Mar 05/10/2023
Sonho é a memória do mundo (que não esquece suas feridas)
Infelizmente faz muito tempo que li, não tive tempo de sentar antes para escrever sobre. Serei breve e casual.
O início de floresta é um pouco difícil de engolir. Le Guin tem tanta acidez e ressentimento sobre os tipos que critica (com razão) que sua prosa, pelo ponto de vista de Davidson torna-se uma sátira da sátira. Enjoa ler, entre uma captura boa dos valores de um homem como ele e uma caricatura ridícula e impossível de se levar a sério. O contraste é gritante frente a austeridade, assombro e luto presentes no restante do livro. Não se se isso é uma coisa boa ou não, esse contraste.

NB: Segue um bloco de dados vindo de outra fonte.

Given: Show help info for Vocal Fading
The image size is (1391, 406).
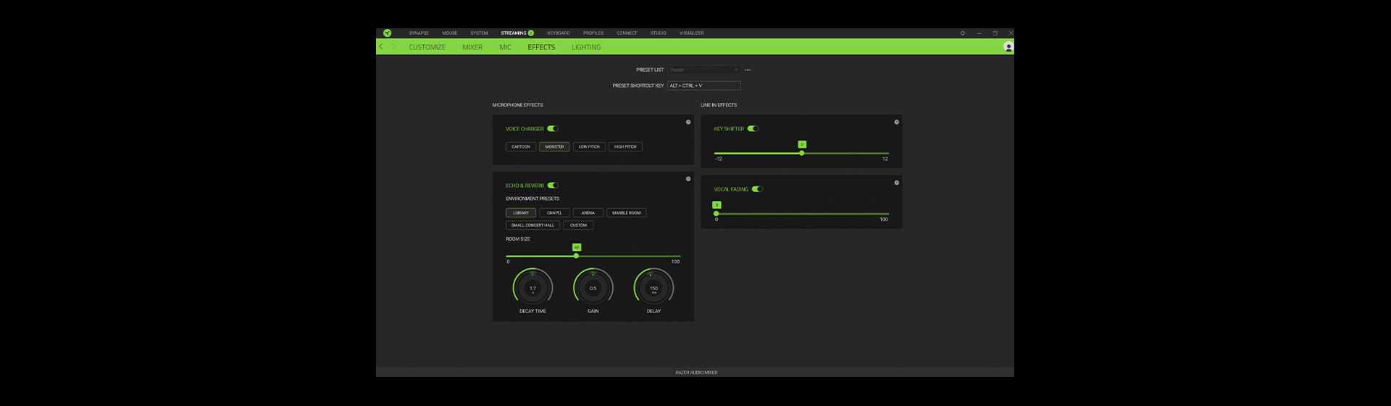Looking at the screenshot, I should coord(896,183).
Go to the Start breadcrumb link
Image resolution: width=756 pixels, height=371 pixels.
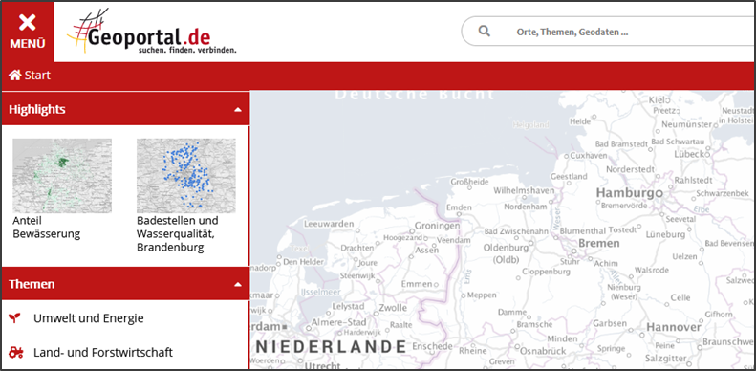37,76
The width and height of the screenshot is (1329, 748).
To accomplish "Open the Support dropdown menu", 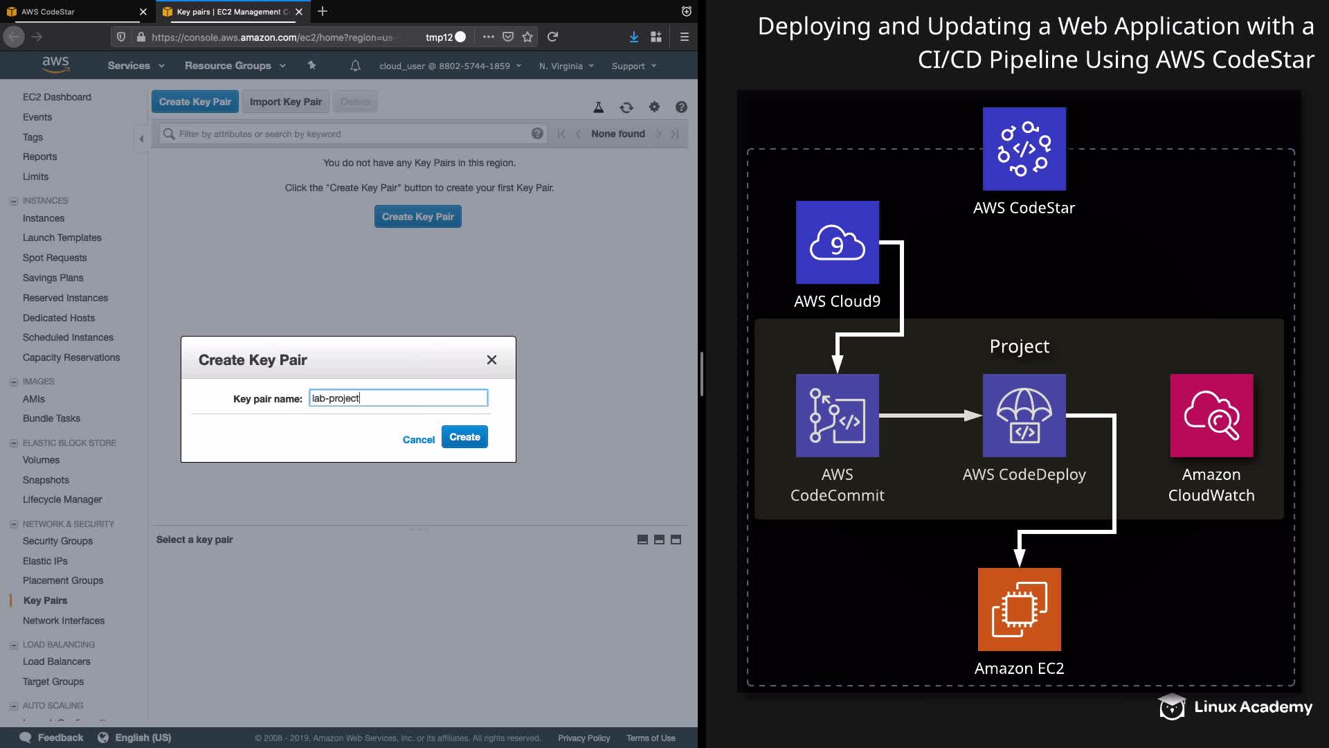I will pyautogui.click(x=633, y=66).
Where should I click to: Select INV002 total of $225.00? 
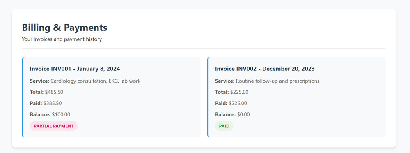(x=239, y=92)
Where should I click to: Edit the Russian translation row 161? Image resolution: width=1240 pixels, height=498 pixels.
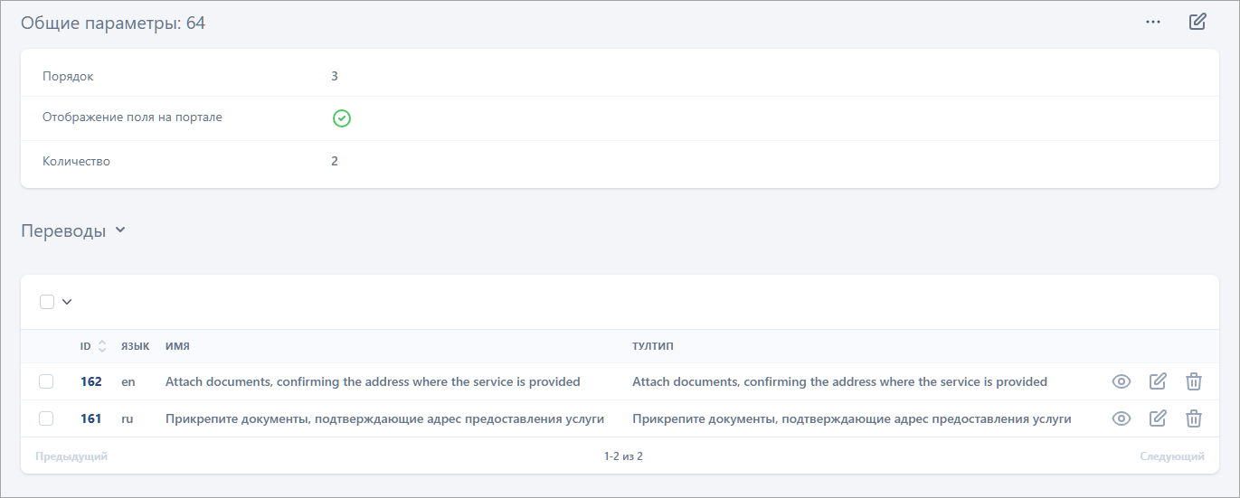1158,418
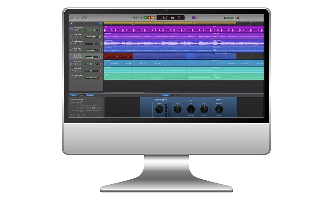
Task: Collapse the Recording Settings section
Action: (x=100, y=99)
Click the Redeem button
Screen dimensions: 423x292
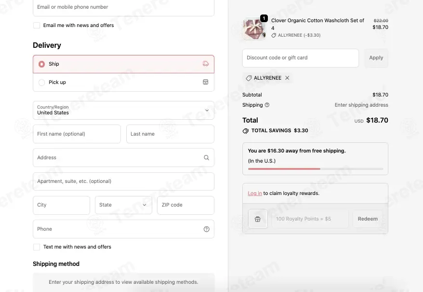click(368, 219)
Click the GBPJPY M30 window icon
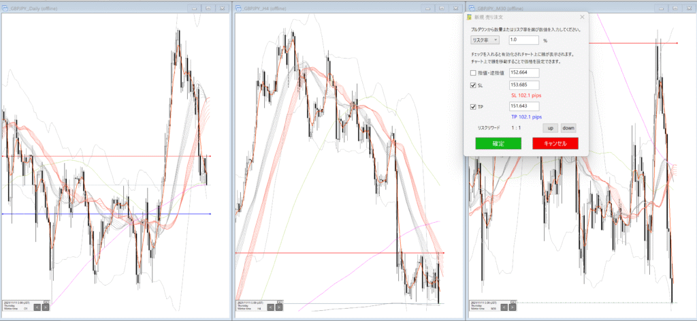Viewport: 697px width, 321px height. pos(471,7)
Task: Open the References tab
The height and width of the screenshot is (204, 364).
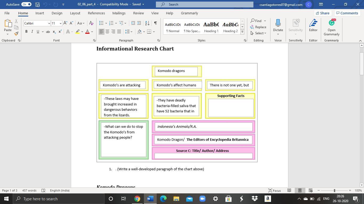Action: 96,13
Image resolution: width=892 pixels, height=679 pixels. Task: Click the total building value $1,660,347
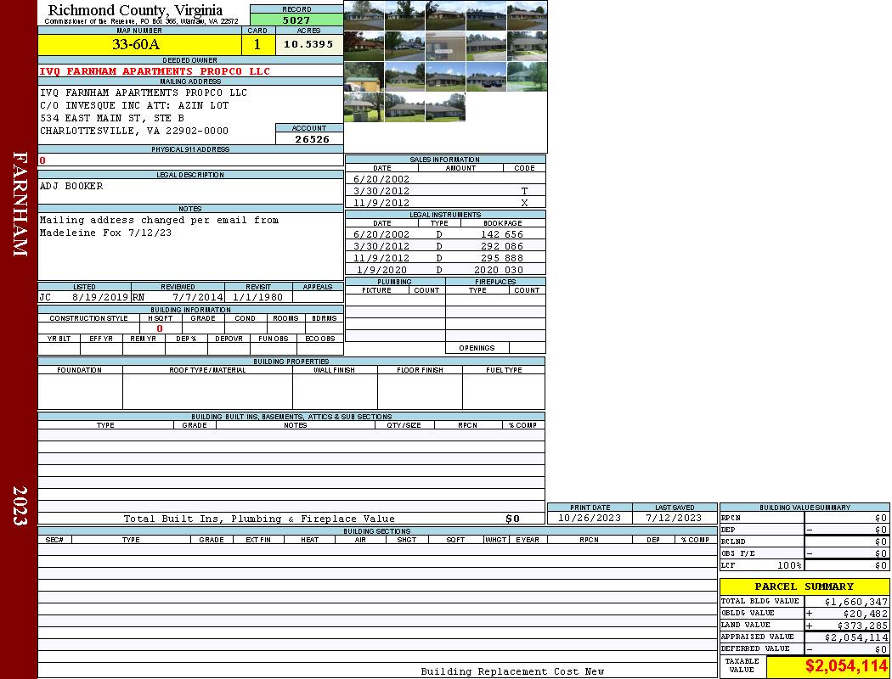pyautogui.click(x=845, y=602)
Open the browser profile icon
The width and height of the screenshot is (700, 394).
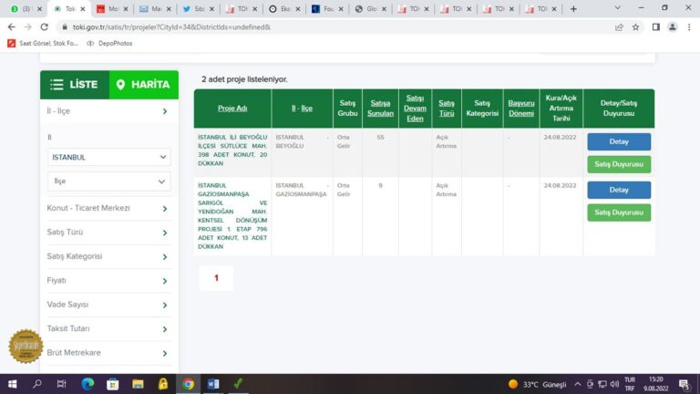tap(673, 26)
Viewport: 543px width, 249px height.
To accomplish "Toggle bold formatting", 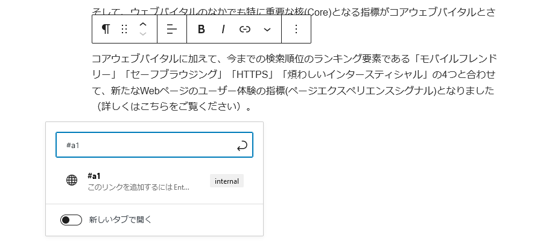I will tap(202, 29).
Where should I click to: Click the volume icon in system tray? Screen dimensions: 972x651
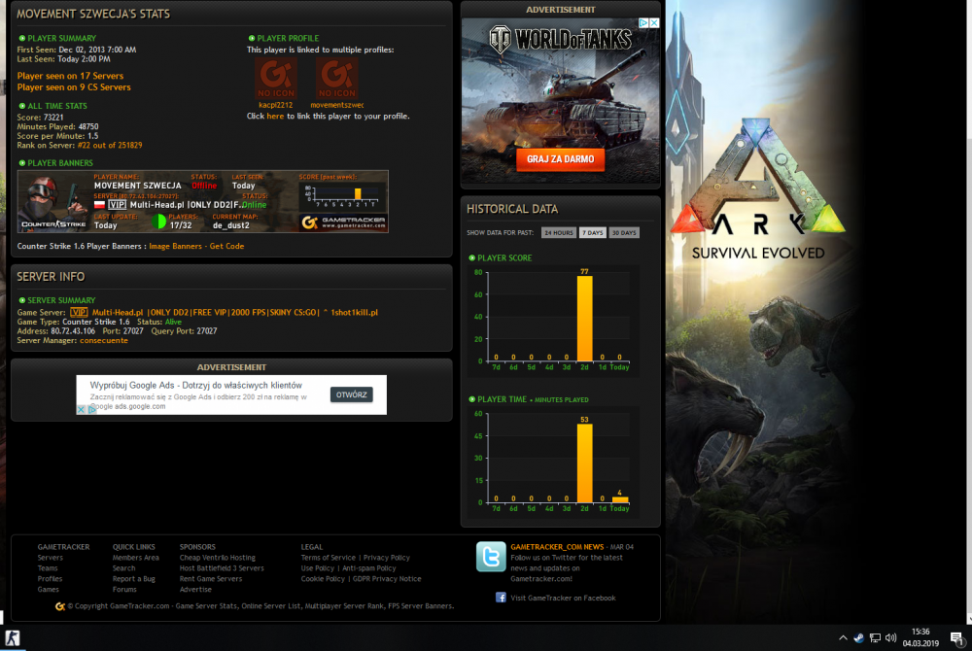[891, 637]
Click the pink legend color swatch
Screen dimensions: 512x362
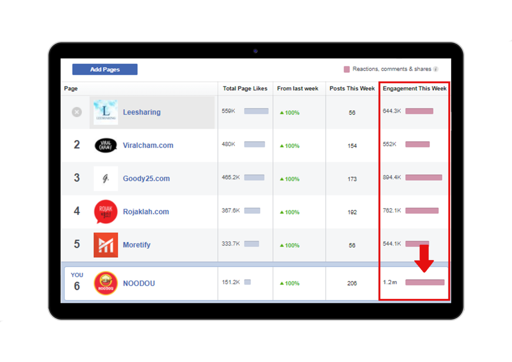point(347,69)
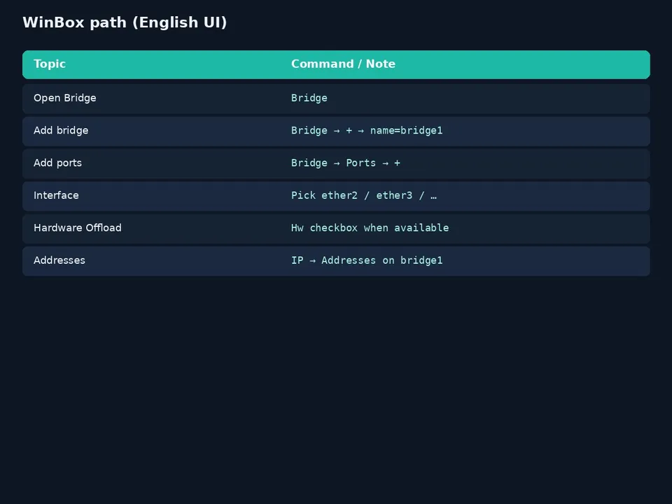
Task: Click 'name=bridge1' in the Add bridge row
Action: pyautogui.click(x=406, y=130)
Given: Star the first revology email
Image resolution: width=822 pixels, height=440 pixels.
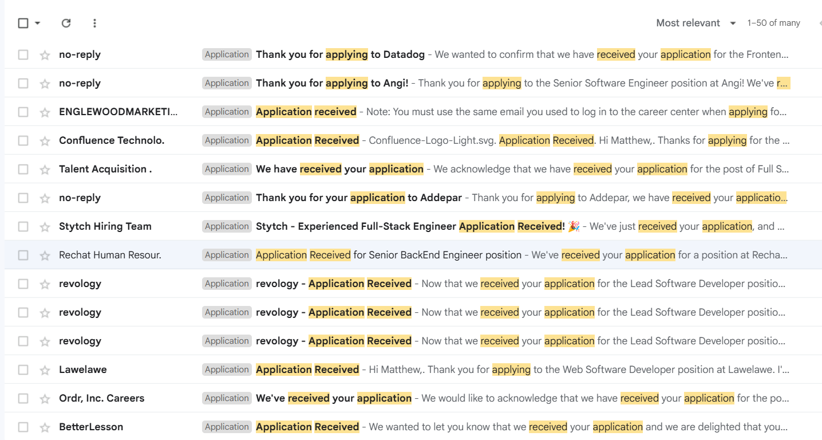Looking at the screenshot, I should tap(44, 283).
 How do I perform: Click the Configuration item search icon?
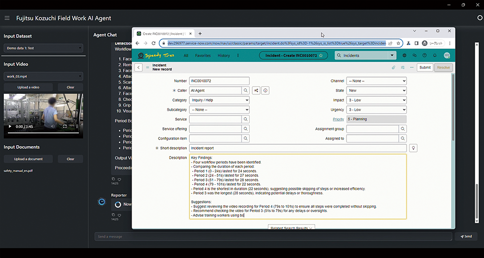click(x=246, y=139)
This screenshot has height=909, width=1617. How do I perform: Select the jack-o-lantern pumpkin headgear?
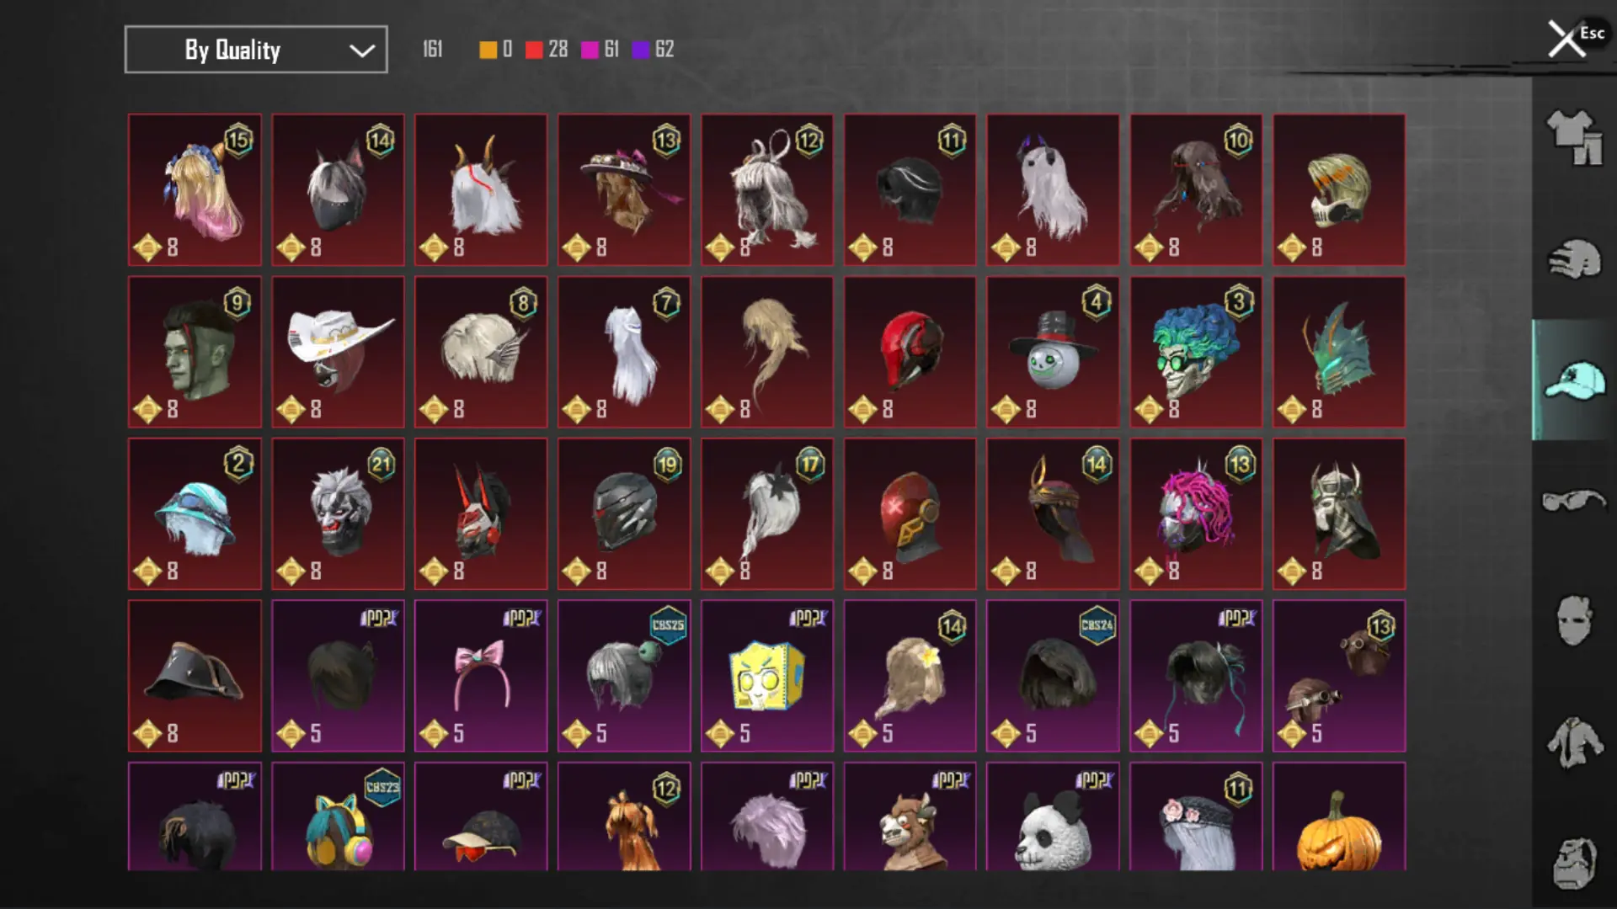[1339, 816]
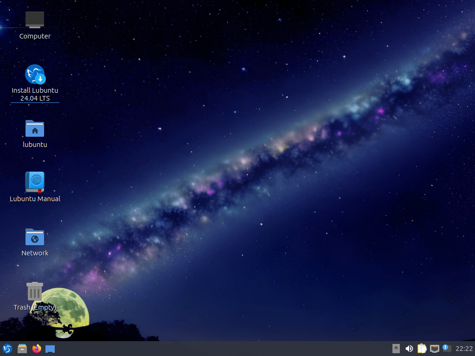Launch Firefox from the panel
475x356 pixels.
(37, 349)
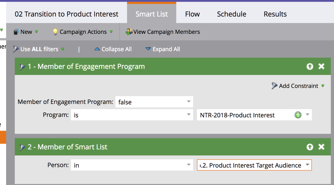The image size is (334, 185).
Task: Open Member of Engagement Program false dropdown
Action: point(154,102)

Passado o POV de Davidson entramos de fato num planeta que é floresta. A natureza e os habitantes não são a mesma coisa, mas não precisam ser. Há respeito mútuo pela existência, que é fim em si mesma. Em suma, por meio de uma relação humanos-ashteanos, Le Guin explora colonialismo, extrativismo, escravismo e outros sistemas exploratórios desumanizantes, mas seu foco aqui é a relação espiritual dessas bases capitalistas com o ser humano que impõe tais violências. Os Ashteanos compreender o tempo de cada coisa, e vivem em florestas, onde as informações precisam ser procuradas. Existir é contemplar (uma similaridade forte com o Tao e outras filosofias orientais que não é nova para Le Guin). Já os humanos compreender um tempo único, para frente, e habitam clareiras onde tudo que existe e todas as respostas precisam estar evidentes, porque ninguém quer ou tem tempo para contemplar. A opinião de Le Guin parece clara: existir não é o mesmo que produzir.
Para amarrar essas formas fundamentalmente diferentes de se viver, Le Guin utiliza da violência. Um povo ensina o outro a matar. Há bastante que poderia ser dito; matar é um aprendizado e portanto análogo a evoluir, a aceitar o progressismo. É o pecado basal da relação entre a humanidade - irmão matando irmão. Porém eu diria que aqui matar é baseado em uma hierarquia. Uma relativização da vida alheia frente à motivos próprios. É isso que a humanidade ensina aos athsheanos, uma mudança permanente na forma como veem uns aos outros. Um pensamento, não uma ação. Por isso talvez não possam voltar atrás.
Em suma, apesar do excesso de Davidson e sua personalidade caricata, por meio de uma trama de densa (em relação tamanhoxpeso) e personagens icônicos (representantes de ideias), Le Guin faz uma crítica sensível e trágica do pensamento moderno antropocêntrico, onde o homem se vê como foco apenas para colocar progresso acima de si mesmo sem nem mesmo perceber que está se matando aos poucos, urgindo quem lê a contemplar, celebrar e jamais relativizar o valor de si e daquilo que el cerca.